# Supplied data
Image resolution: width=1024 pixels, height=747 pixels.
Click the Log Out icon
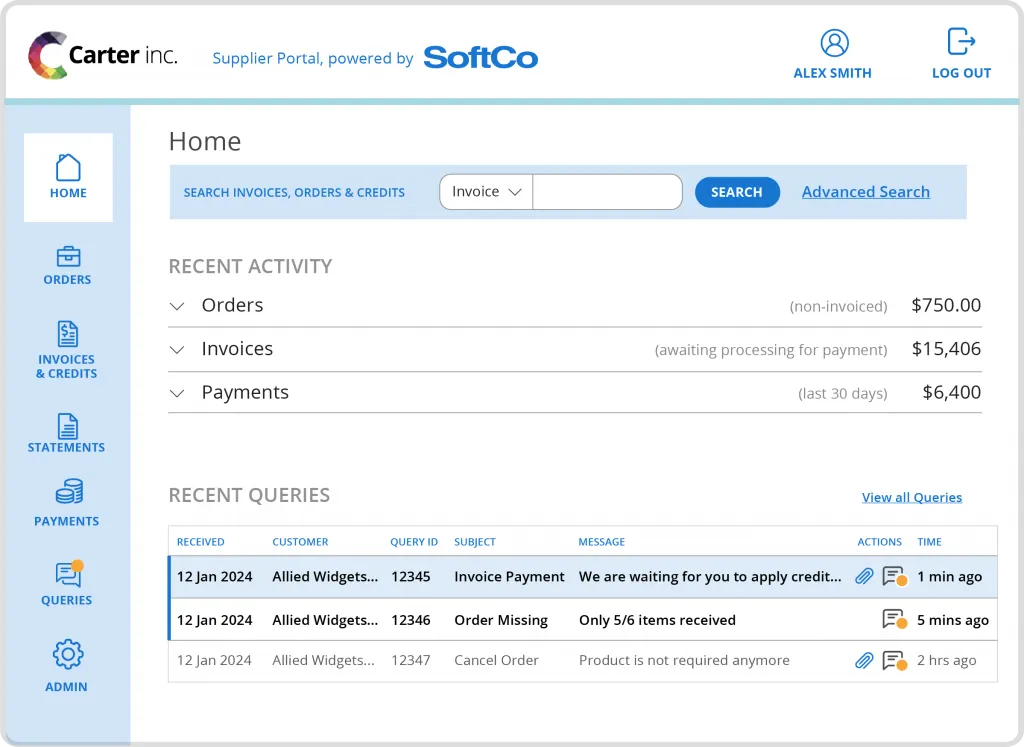pyautogui.click(x=961, y=41)
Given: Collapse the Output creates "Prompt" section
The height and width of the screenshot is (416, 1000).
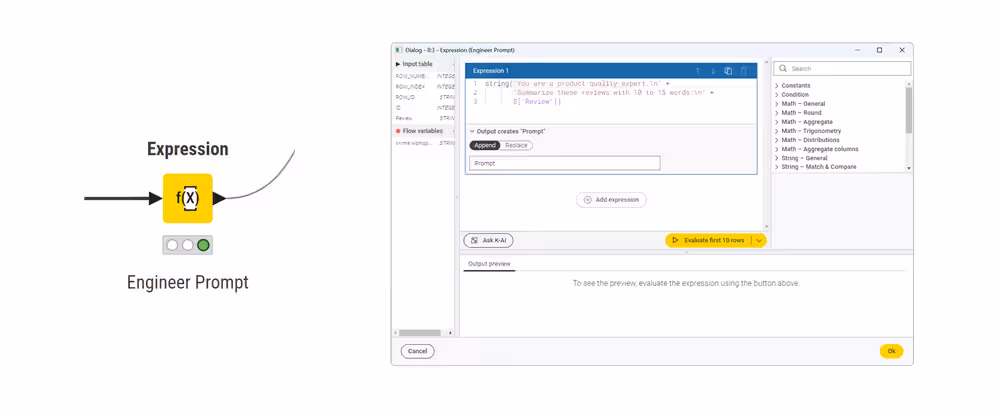Looking at the screenshot, I should 472,131.
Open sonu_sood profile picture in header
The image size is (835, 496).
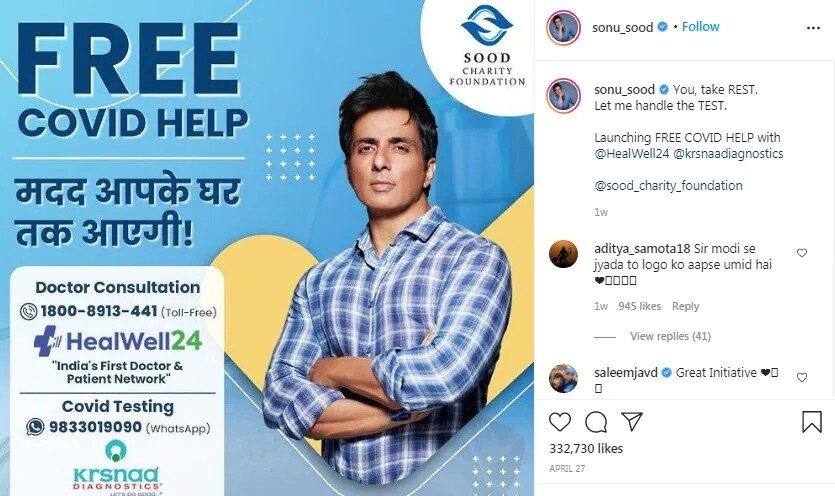563,27
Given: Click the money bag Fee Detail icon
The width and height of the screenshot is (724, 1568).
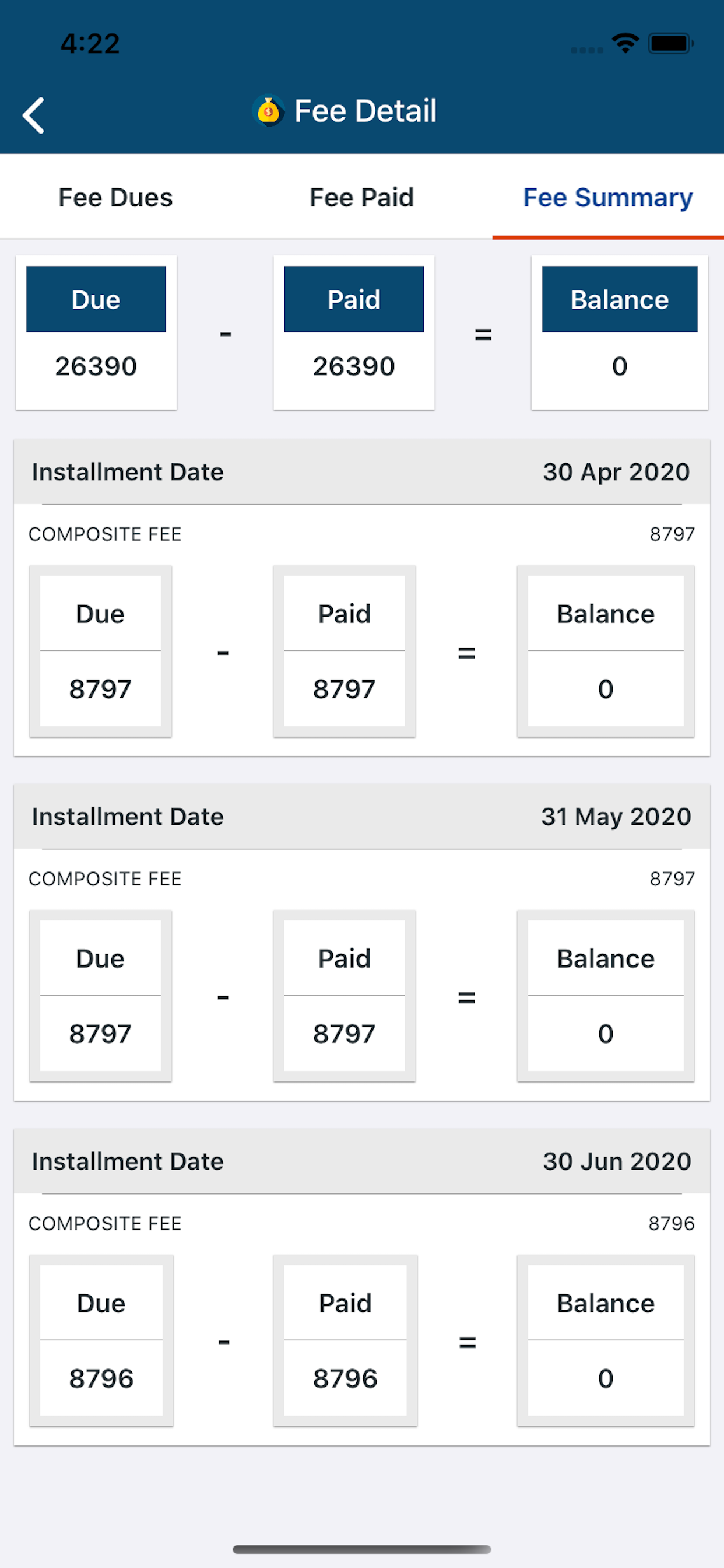Looking at the screenshot, I should (268, 111).
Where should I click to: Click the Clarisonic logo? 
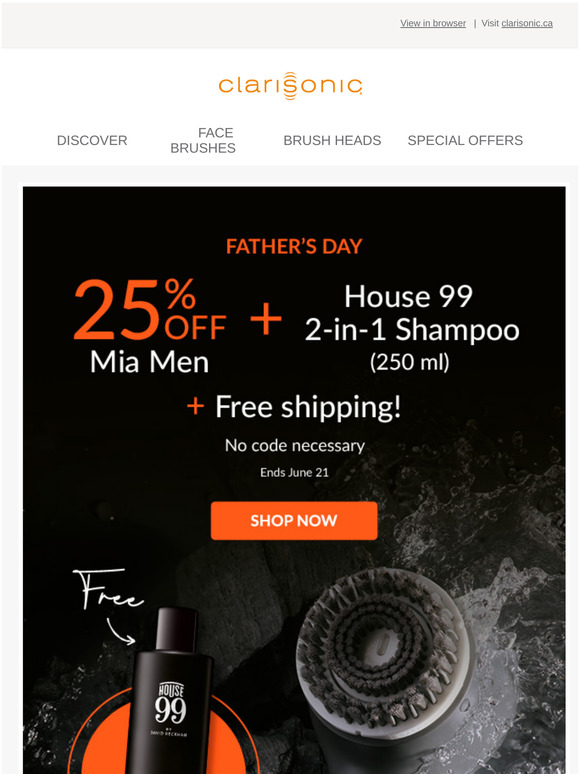pos(290,85)
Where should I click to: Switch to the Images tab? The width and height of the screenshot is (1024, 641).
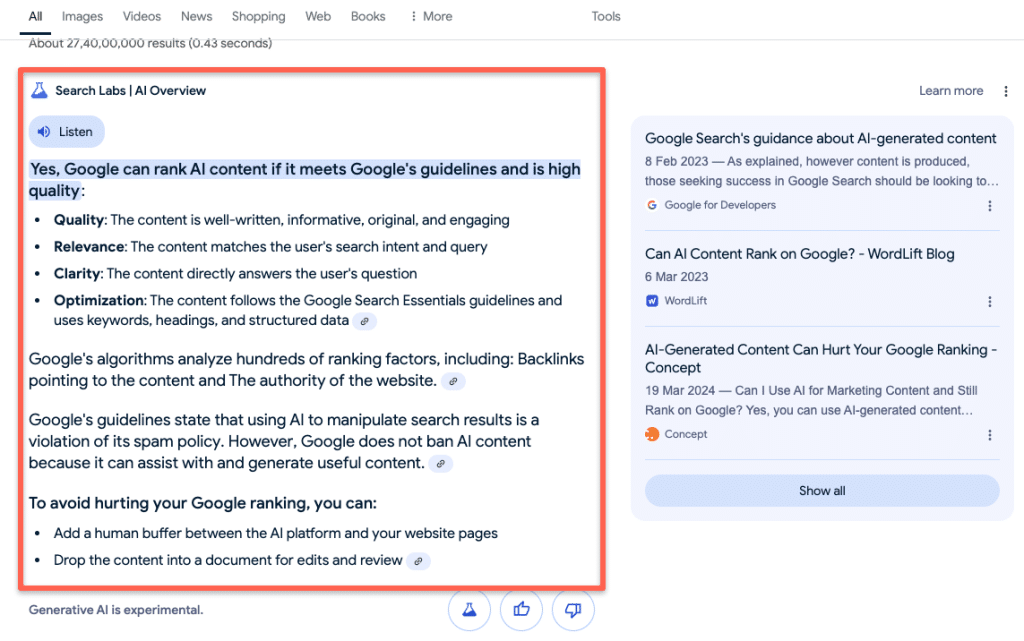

# Exercise details
What is the number of lines in the listing that contain "Given"? State it and nothing more.

# Task output
2